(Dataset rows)

============

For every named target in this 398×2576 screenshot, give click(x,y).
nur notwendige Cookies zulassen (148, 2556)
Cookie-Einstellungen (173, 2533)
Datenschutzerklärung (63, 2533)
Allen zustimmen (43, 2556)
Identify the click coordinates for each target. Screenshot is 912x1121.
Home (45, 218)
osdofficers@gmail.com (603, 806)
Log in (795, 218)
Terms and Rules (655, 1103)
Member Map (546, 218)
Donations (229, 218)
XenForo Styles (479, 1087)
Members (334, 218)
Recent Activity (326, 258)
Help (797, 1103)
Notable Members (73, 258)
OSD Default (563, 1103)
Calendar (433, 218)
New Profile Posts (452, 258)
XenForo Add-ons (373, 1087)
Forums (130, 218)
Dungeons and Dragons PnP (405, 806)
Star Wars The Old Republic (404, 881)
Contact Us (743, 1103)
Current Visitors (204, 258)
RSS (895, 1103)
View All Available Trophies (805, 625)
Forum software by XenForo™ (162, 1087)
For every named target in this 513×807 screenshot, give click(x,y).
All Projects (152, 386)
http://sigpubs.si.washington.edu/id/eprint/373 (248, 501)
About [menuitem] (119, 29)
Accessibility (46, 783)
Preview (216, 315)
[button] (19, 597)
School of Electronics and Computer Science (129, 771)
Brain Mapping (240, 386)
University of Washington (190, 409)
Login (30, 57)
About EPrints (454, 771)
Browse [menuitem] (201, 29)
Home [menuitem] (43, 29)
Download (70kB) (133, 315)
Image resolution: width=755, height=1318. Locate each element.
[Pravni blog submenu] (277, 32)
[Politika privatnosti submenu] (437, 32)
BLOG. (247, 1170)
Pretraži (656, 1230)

============

[Written problem]:
Extract the portion of the material that begins with the line containing "osdofficers@gmail.com (603, 806)" and ends with the line containing "Forums (130, 218)", including both of those lines. Reproduce each line without any change.

[Solution]:
osdofficers@gmail.com (603, 806)
Log in (795, 218)
Terms and Rules (655, 1103)
Member Map (546, 218)
Donations (229, 218)
XenForo Styles (479, 1087)
Members (334, 218)
Recent Activity (326, 258)
Help (797, 1103)
Notable Members (73, 258)
OSD Default (563, 1103)
Calendar (433, 218)
New Profile Posts (452, 258)
XenForo Add-ons (373, 1087)
Forums (130, 218)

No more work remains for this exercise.